Now, let’s create a low-pass and high-pass filter.

alpha = 2
L_low = evecs @ np.diag(1 / (1 + alpha * evals)) @ evecs.T
L_high = evecs @ np.diag(alpha * evals / (1 + alpha * evals)) @ evecs.T

print("Size of low-pass filter:", L_low.shape)
print("Size of high-pass filter:", L_high.shape)

Size of low-pass filter: (34, 34)
Size of high-pass filter: (34, 34)

Notice that the high-pass filter and low-pass filter are matrices of the same size as the adjacency matrix $A$, which defines a ‘convolution’ on the graph as follows:

\[ {\bf x}' = {\bf L}_{\text{low}} {\bf x} \quad \text{or} \quad {\bf x}' = {\bf L}_{\text{high}} {\bf x}. \]

where ${\bf L}_{\text{low}}$ and ${\bf L}_{\text{high}}$ are the low-pass and high-pass filters, respectively, and ${\bf x}'$ is the convolved feature vector.
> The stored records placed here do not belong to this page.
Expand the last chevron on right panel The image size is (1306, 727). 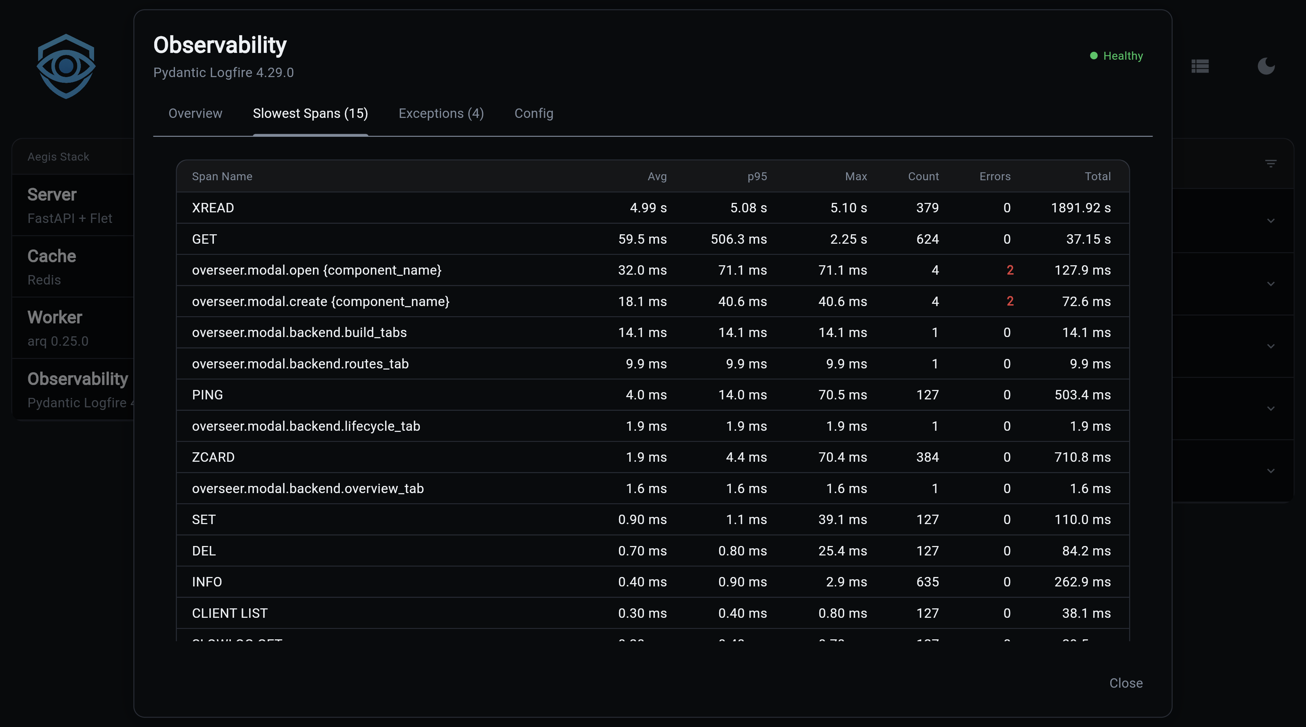pyautogui.click(x=1270, y=470)
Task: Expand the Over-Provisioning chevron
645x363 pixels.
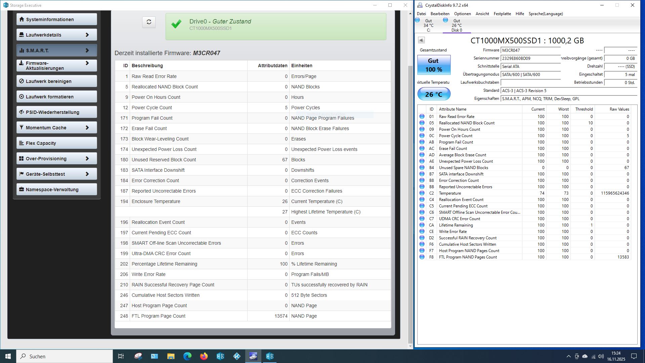Action: pyautogui.click(x=87, y=159)
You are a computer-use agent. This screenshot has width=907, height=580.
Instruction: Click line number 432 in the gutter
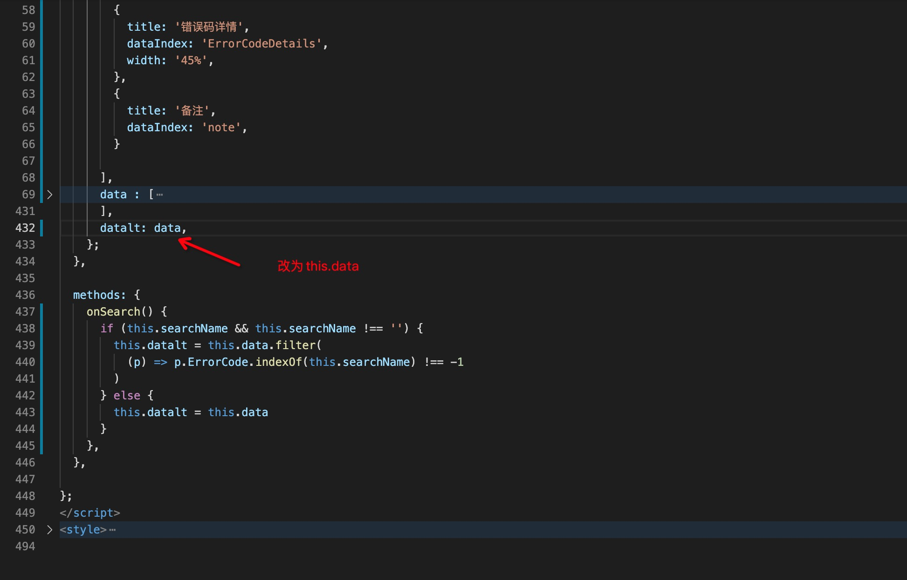click(x=25, y=228)
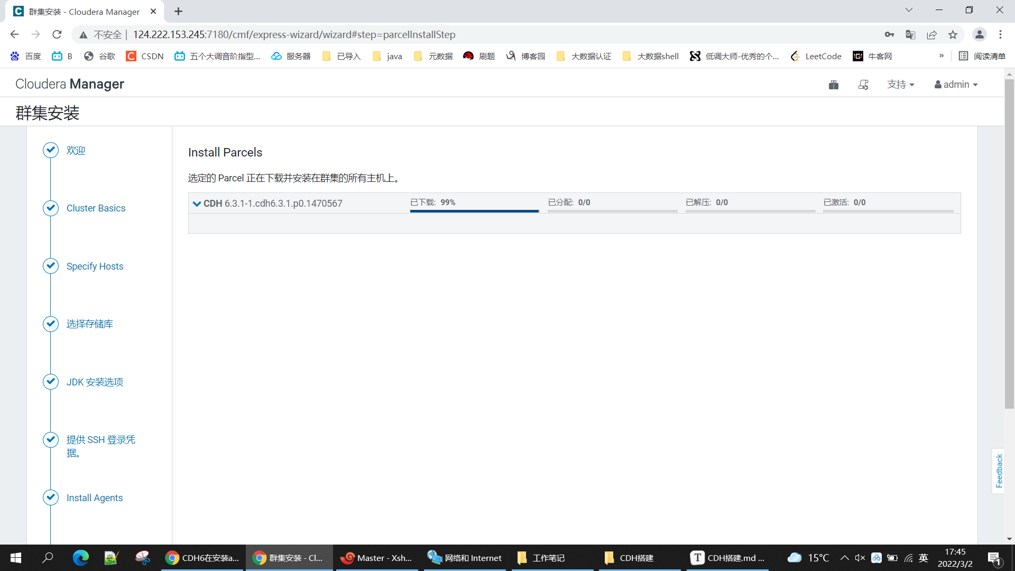Click the bookmark star icon
The image size is (1015, 571).
pyautogui.click(x=953, y=35)
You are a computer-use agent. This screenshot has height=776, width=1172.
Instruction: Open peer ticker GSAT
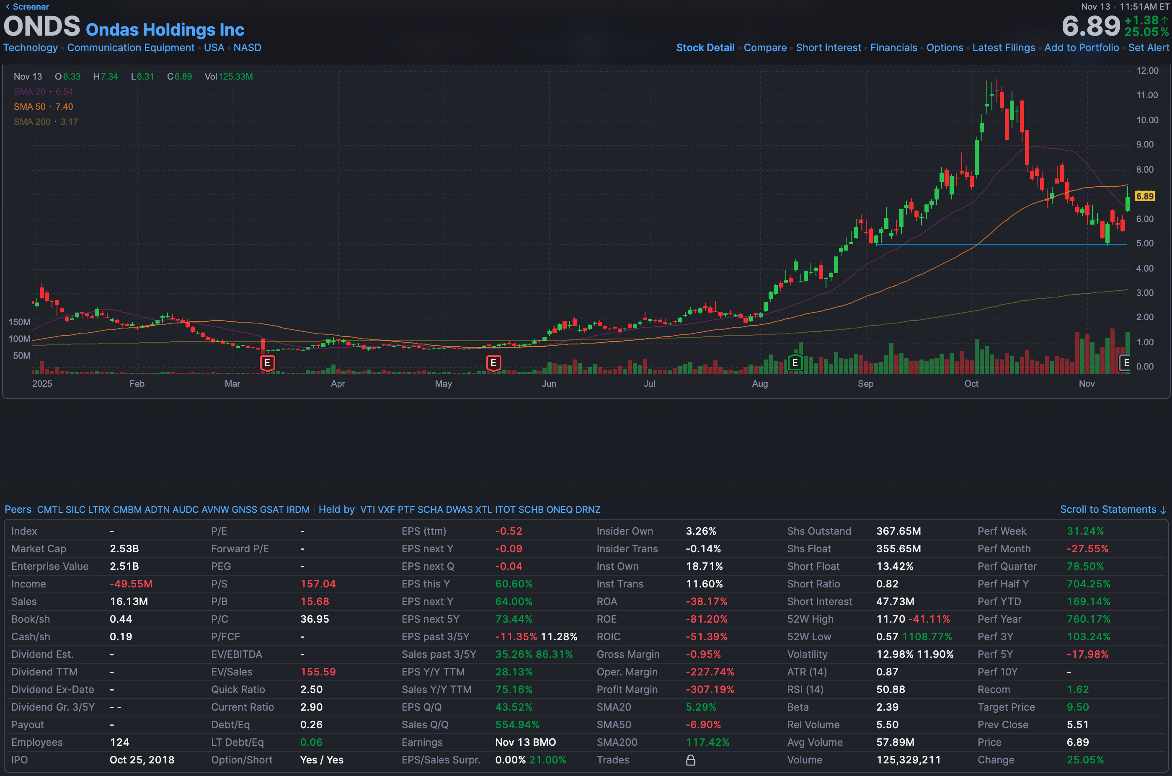[272, 509]
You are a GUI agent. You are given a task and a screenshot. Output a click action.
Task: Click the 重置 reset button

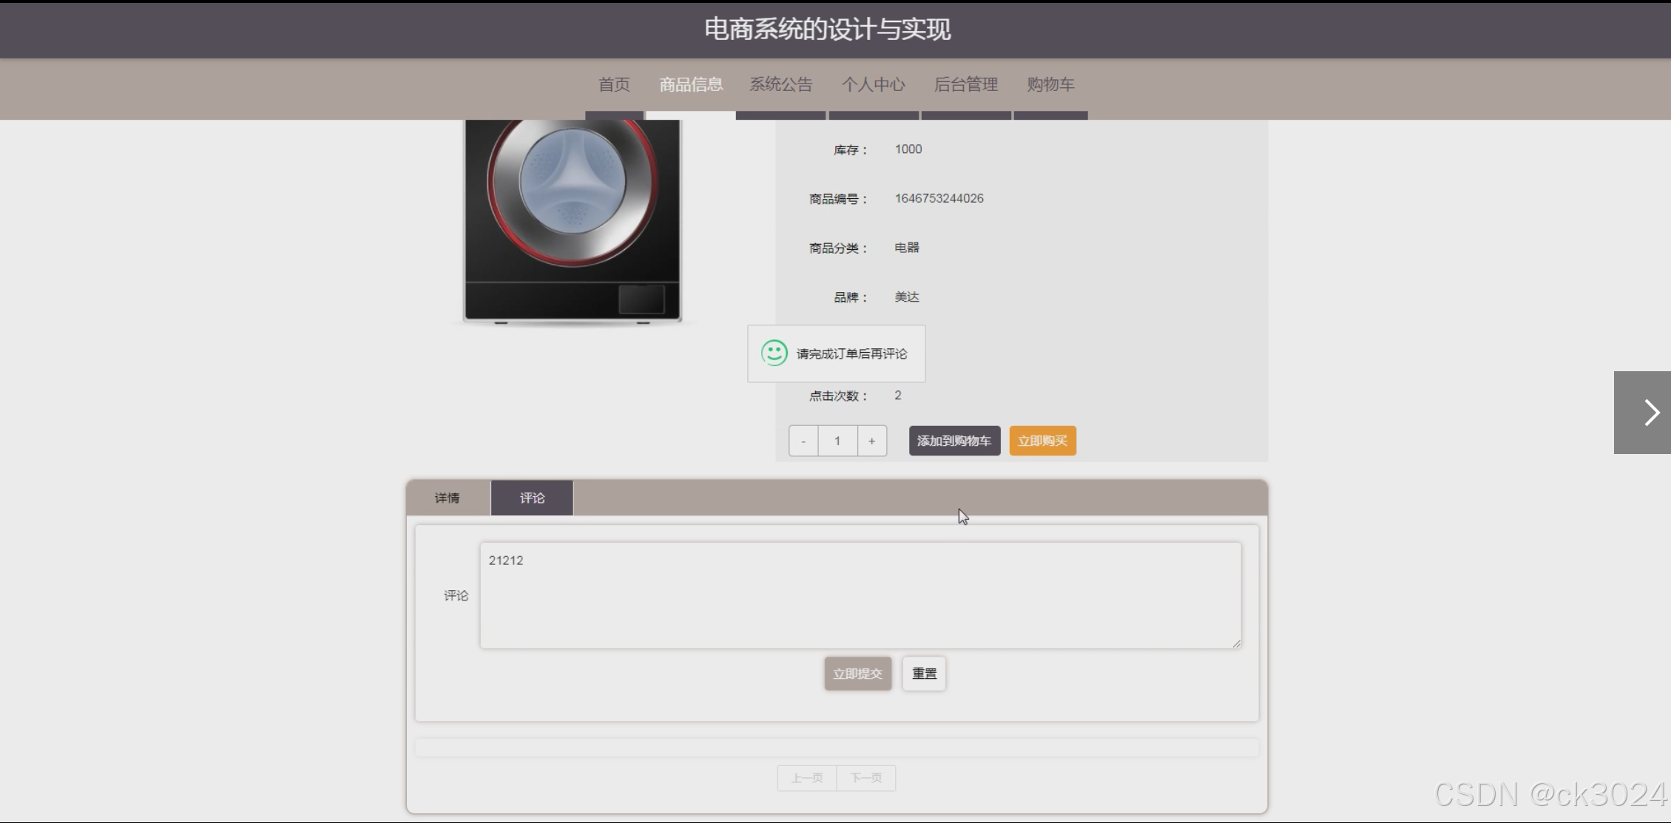click(923, 673)
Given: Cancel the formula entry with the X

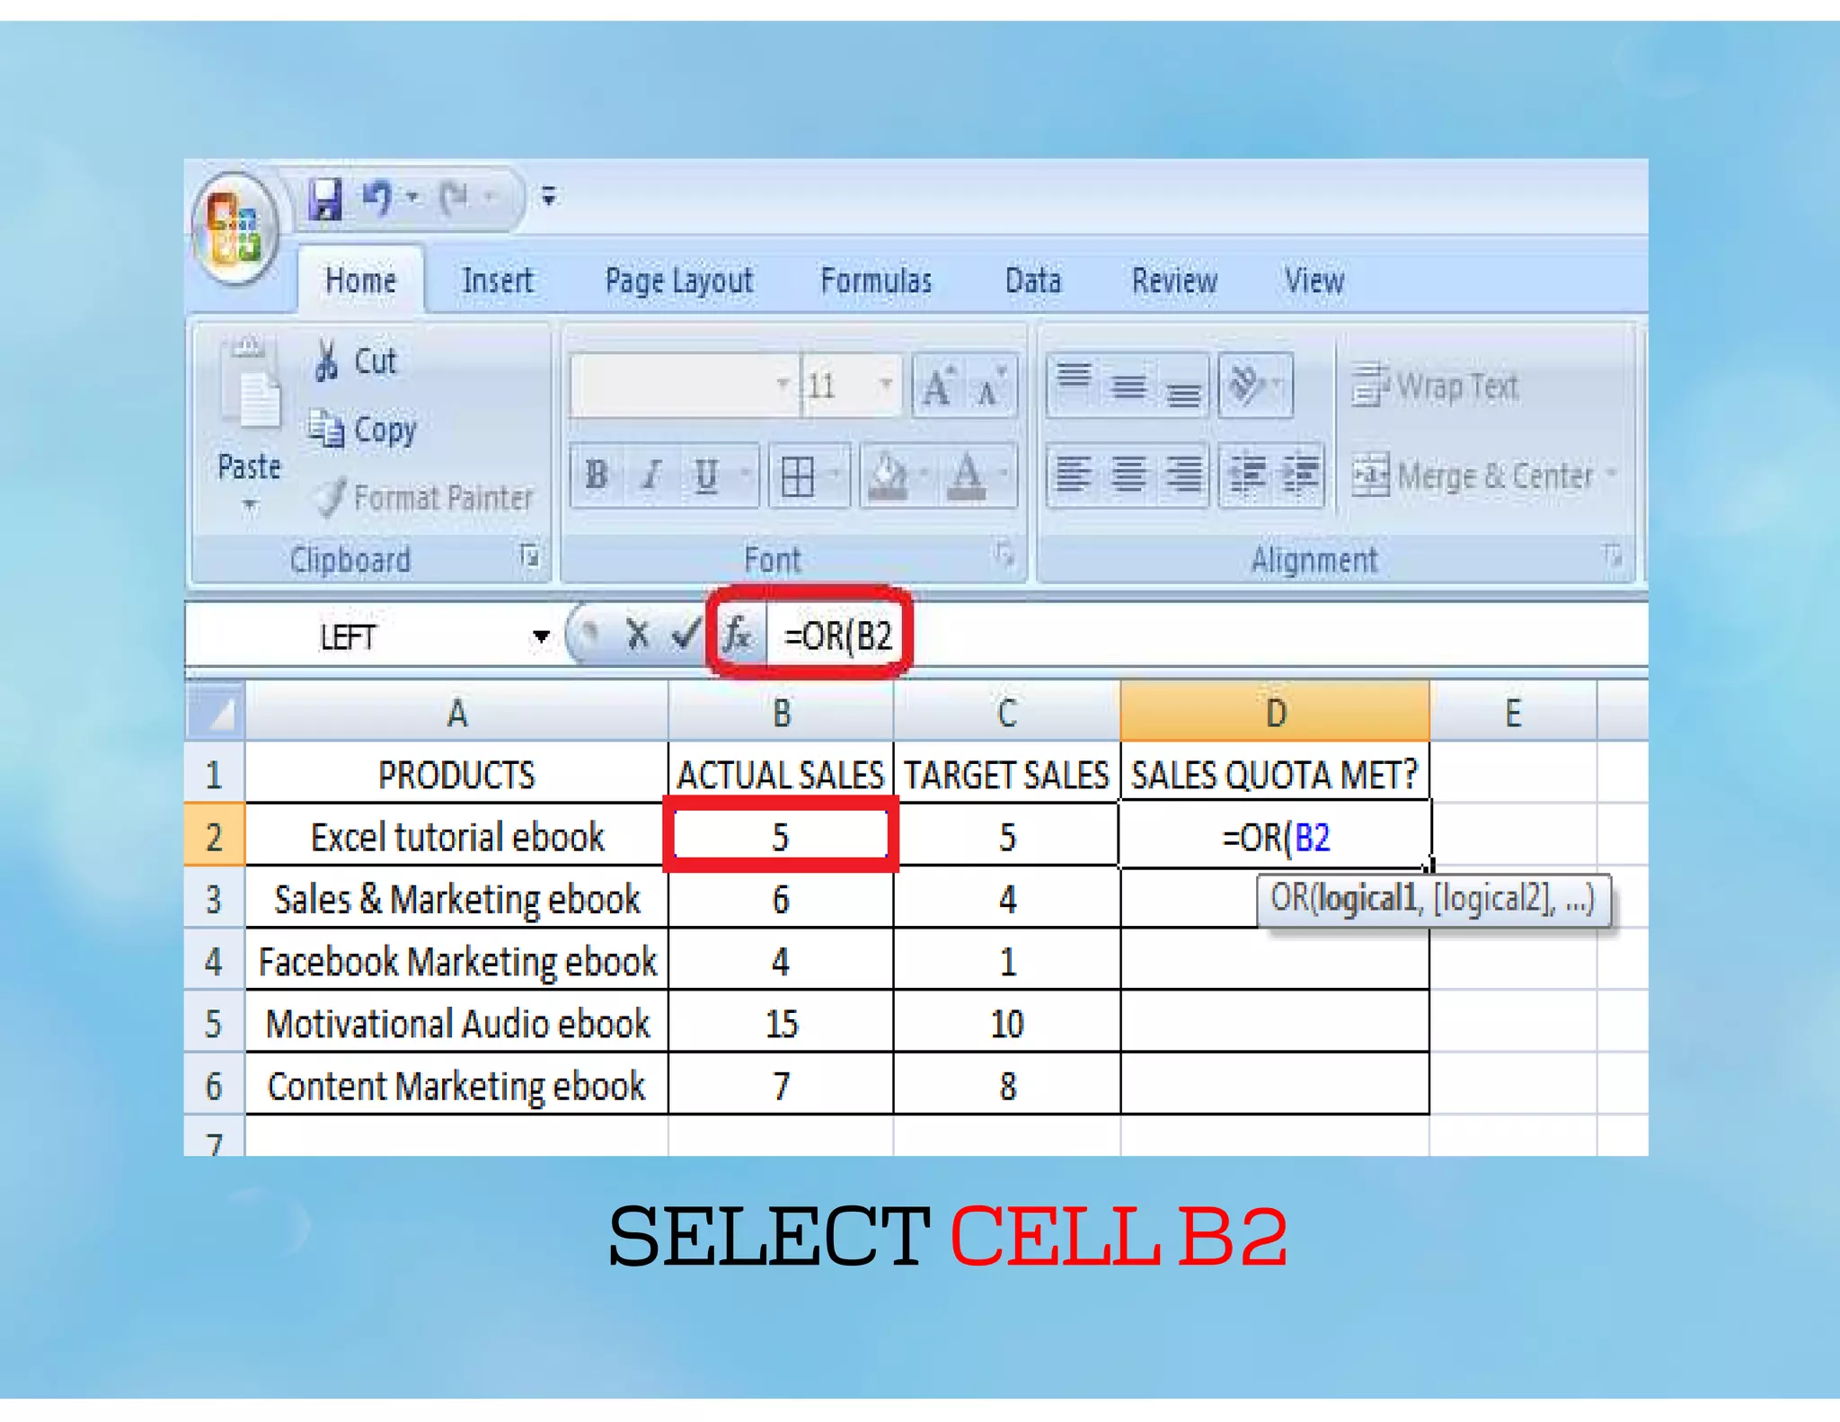Looking at the screenshot, I should 637,635.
Now, let’s see how these filters work. Our first example is a random feature vector.

# Random feature vector
x = np.random.randn(A.shape[0], 1)

# Convolve with low-pass filter
x_low = L_low @ x

# Convolve with high-pass filter
x_high = L_high @ x

Let us visualize the results.

../_images/624937a0804c233e204a31eb59e9084fb63cc03876033a08848ba6254970c526.png

We observe that the low-pass filter results in smoother ${\bf x}$ between connected nodes (i.e., neighboring nodes have similar ${\bf x}$). The original ${\bf x}$ and ${\bf x}'_{\text{low}}$ are very similar because random variables are high-frequency components. In contrast, when we apply the high-pass filter, ${\bf x}'_{\text{high}}$ is similar to ${\bf x}$ because the high-frequency components are not filtered.

Let’s now use an eigenvector as our feature vector ${\bf x}$.

../_images/890b05c4dc1b5105df9b05be8233cd7e6d1d5f5092e8ee4c9b6c798dffba07b4.png

The high-pass filter increases the contrast of the eigenvector centrality, emphasizing the differences between nodes. On the other hand, the low-pass filter smooths out the eigenvector centrality.